Why eat protein? Everyone thinks that protein build muscles; but what builds muscles is resistive training (weight lifting, calisthenics, SPTs); but protein is used everywhere in our bodies: muscles, teeth, bones, ligaments, tendons, skin, organs, nerves, hormones and all kinds of enzymes. Without protein we would literally fall apart.
But how much protein should we be eating? And what kinds of protein should we eat? Protein is found in all our foods, animal and vegetable. Meat, fish, eggs, diary, beans, rice, corn, peanut and other nuts are a few sources of protein. The type of protein you eat and the quantity is very important. Beef, pork, fish and chicken are good sources of protein; but beef and pork has a lot of cholesterol while chicken and fish have lower amount of cholesterol and there is no cholesterol in plant proteins. (You do need some cholesterol in your diet; your body can make cholesterol but it is easier for us to eat some; without cholesterol your nerves and hormones do not work well.)
Unfortunately, most people think protein only comes in meat. No true! There are many non-meat sources of protein. Beans, eggs, nuts, milk, are just a few. With a little Internet research you will find many good non-meat sources of protein. And this is good, since meat is so expensive, but beans and rice are not. Just beware of the fat with the protein, both in meat and in plant sources.
Sedentary healthy people, weighing about 120 pounds, need about 48 grams of protein a day; but it is much easier to eat the correct calories of protein rather than estimating the number of grams of protein in a food.
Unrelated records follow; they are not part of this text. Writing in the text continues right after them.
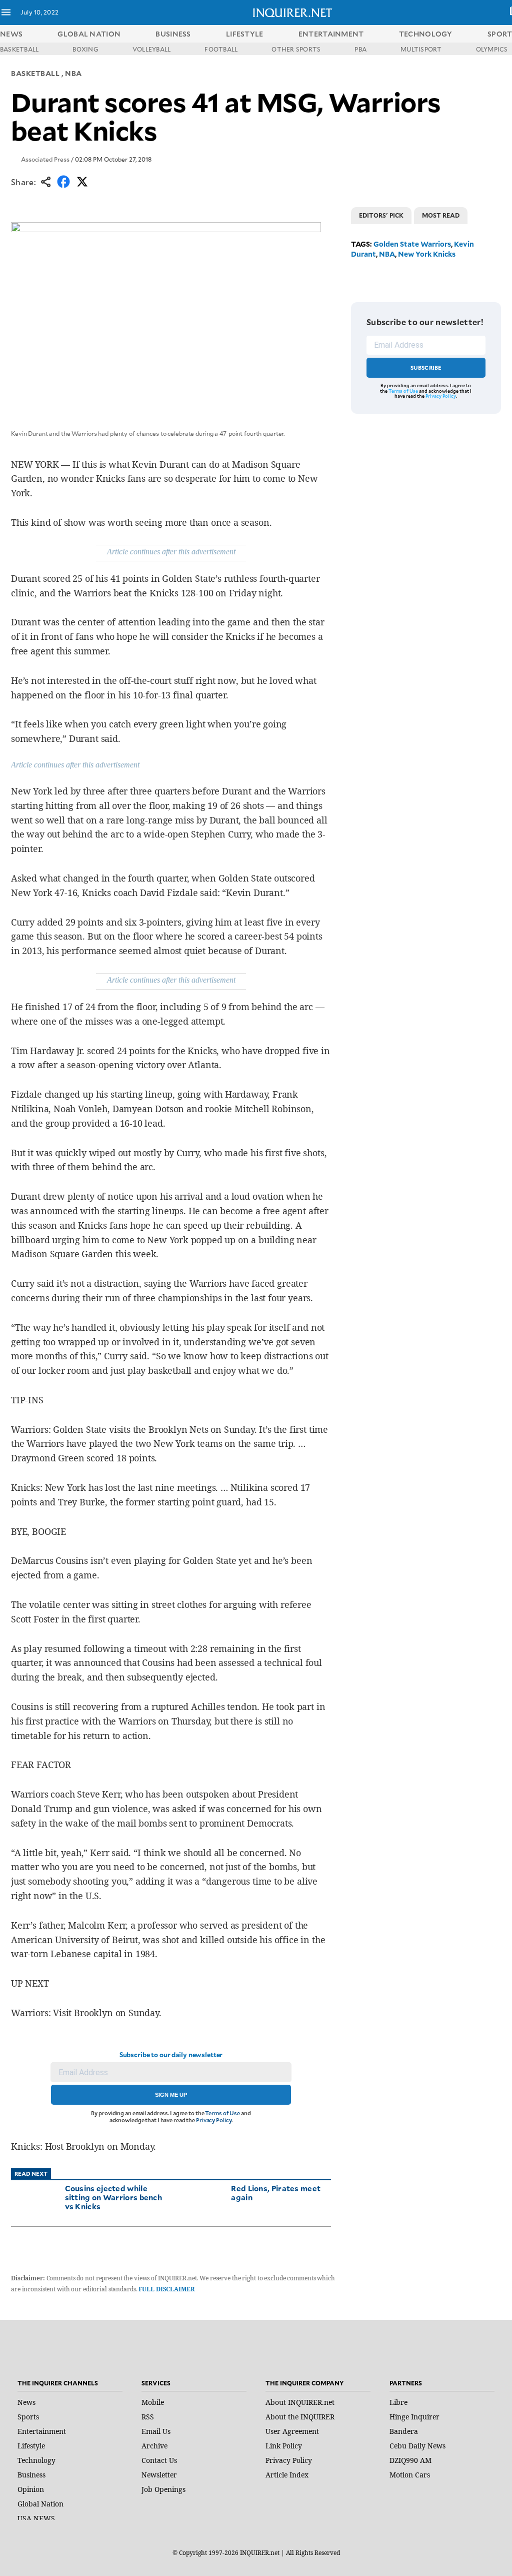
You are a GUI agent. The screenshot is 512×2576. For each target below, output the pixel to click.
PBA (360, 49)
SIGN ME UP (171, 2095)
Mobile (153, 2402)
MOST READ (441, 215)
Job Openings (164, 2489)
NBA (73, 73)
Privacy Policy (214, 2120)
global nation (89, 34)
So here is an easy to use chart:
Non-athletes (sedentary adults): 1.6 calories per pound of body weight
Athletes in Endurance Events (Archers): 2.2 – 2.6 calories per pound of body weight
Athletes in Resistive Training Programs: 2.9 – 3.1 calories per pound of body weight
Growing Teenage Athletes: 3.6 to 4.0 calories per pound of body weight
So how many protein calories do you need?
Suppose you are an active adult archery athlete, shooting and doing your resistive training, and you weigh 120 pounds. You would use 2.9 time 120 to get 348 calories of protein as the low end and 3.1 times 120 to get 372 calories of protein. So an active adult archery athlete needs between 348 calories to 372 calories of protein a day.
Suppose you are a teen age active archery athlete, shooting and doing your resistive training, and you weigh 150 pounds. You would use 3.6 times 150 to get 540 calories of protein as the low end and 4.0 times 150 to get 600 calories. So a teen age active archery athlete needs between 540 to 600 calories of protein a day. (No wonder our teenagers eat us out of house and home!)